Optimizing the Multi-Photon Absorption Properties of N00N States

TL;DR

This paper investigates the N-photon absorption characteristics of N00N states, comparing ideal and generated states, and explores how spectral adjustments can enhance their effectiveness for quantum imaging applications.

Contribution

It provides new insights into optimizing N00N states for improved multi-photon absorption, especially in quantum lithography, by analyzing spectral effects and generation methods.

Findings

Absorption probability scales with N for ideal N00N states.

Generated N=2 N00N states show enhanced two-photon absorption due to frequency entanglement.

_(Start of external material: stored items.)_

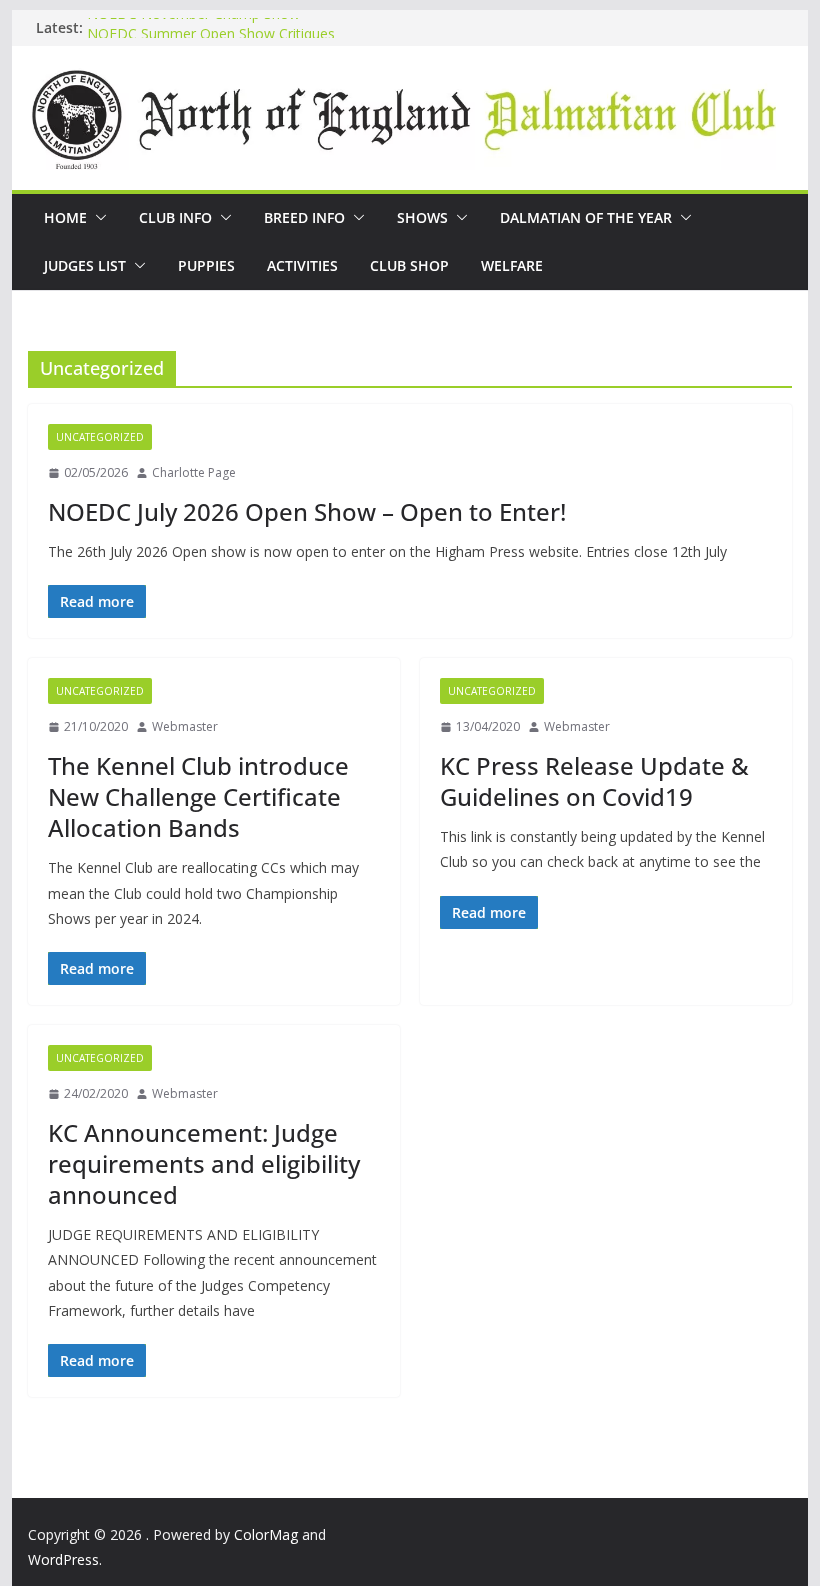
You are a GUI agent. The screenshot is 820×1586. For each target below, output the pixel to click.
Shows (422, 217)
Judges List (85, 265)
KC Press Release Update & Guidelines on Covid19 (594, 781)
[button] (97, 218)
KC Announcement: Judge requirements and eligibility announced (204, 1163)
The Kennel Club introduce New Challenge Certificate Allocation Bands (198, 796)
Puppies (206, 265)
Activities (302, 265)
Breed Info (304, 217)
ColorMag (266, 1534)
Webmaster (185, 726)
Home (65, 217)
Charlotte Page (194, 472)
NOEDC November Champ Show (193, 21)
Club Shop (409, 265)
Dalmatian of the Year (586, 217)
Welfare (512, 265)
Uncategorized (100, 437)
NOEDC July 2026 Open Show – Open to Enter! (307, 511)
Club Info (175, 217)
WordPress (63, 1559)
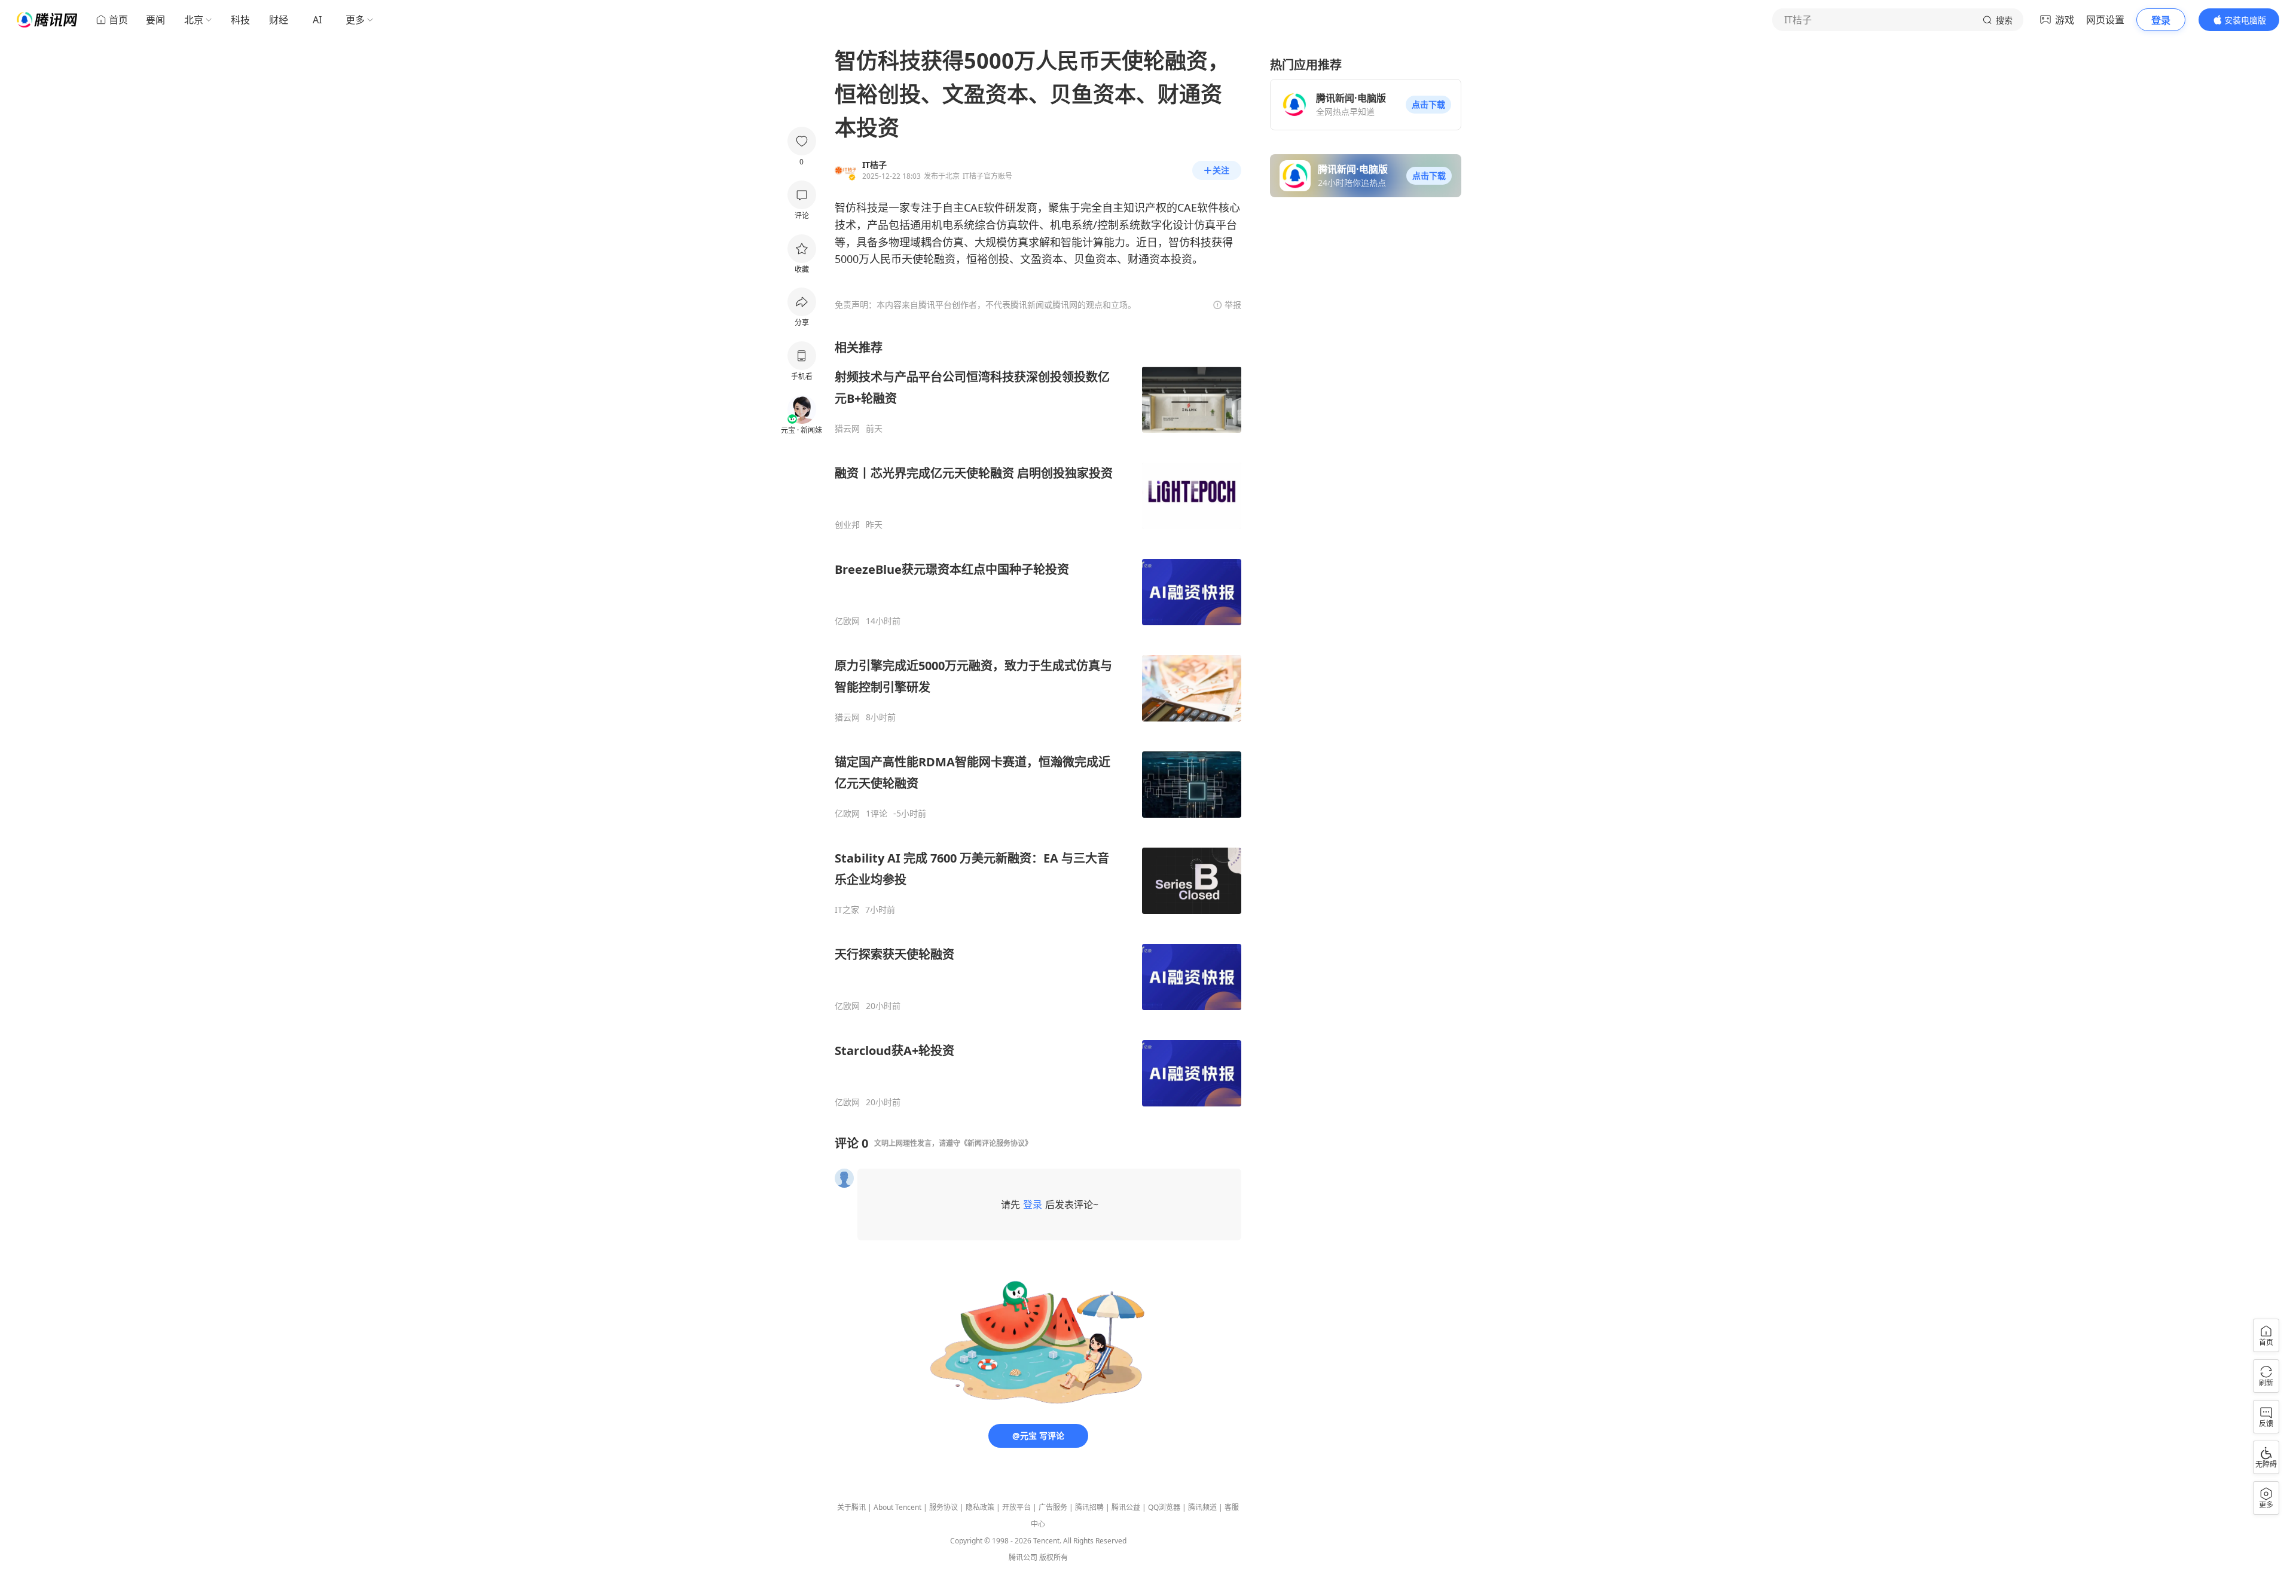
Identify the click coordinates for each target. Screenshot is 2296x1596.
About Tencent (897, 1507)
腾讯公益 (1126, 1507)
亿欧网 (847, 621)
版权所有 (1053, 1557)
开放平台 (1016, 1507)
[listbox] (1038, 723)
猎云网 (847, 428)
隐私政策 (980, 1507)
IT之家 (847, 910)
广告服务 (1053, 1507)
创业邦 (847, 525)
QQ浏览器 (1164, 1507)
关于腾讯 (851, 1507)
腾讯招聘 (1089, 1507)
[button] (1428, 105)
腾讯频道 (1202, 1507)
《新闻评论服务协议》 (996, 1143)
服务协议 (943, 1507)
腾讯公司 (1023, 1557)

Spectral parameter adjustments can improve two-photon absorption rates in practical setups.

Abstract

In this paper we examine the N-photon absorption properties of "N00N" states, a subclass of path entangled number states. We consider two cases. The first involves the N-photon absorption properties of the ideal N00N state, one that does not include spectral information. We study how the N-photon absorption probability of this state scales with N. We compare this to the absorption probability of various other states. The second case is that of two-photon absorption for an N = 2 N00N state generated from a type II spontaneous down conversion event. In this situation we find that the absorption probability is both better than analogous coherent light (due to frequency entanglement) and highly dependent on the optical setup. We show that the poor production rates of quantum states of light may be partially mitigated by adjusting the spectral parameters to improve their two-photon absorption rates. This work has application to quantum imaging, particularly quantum lithography, where the N-photon absorbing process in the lithographic resist must be optimized for practical applications.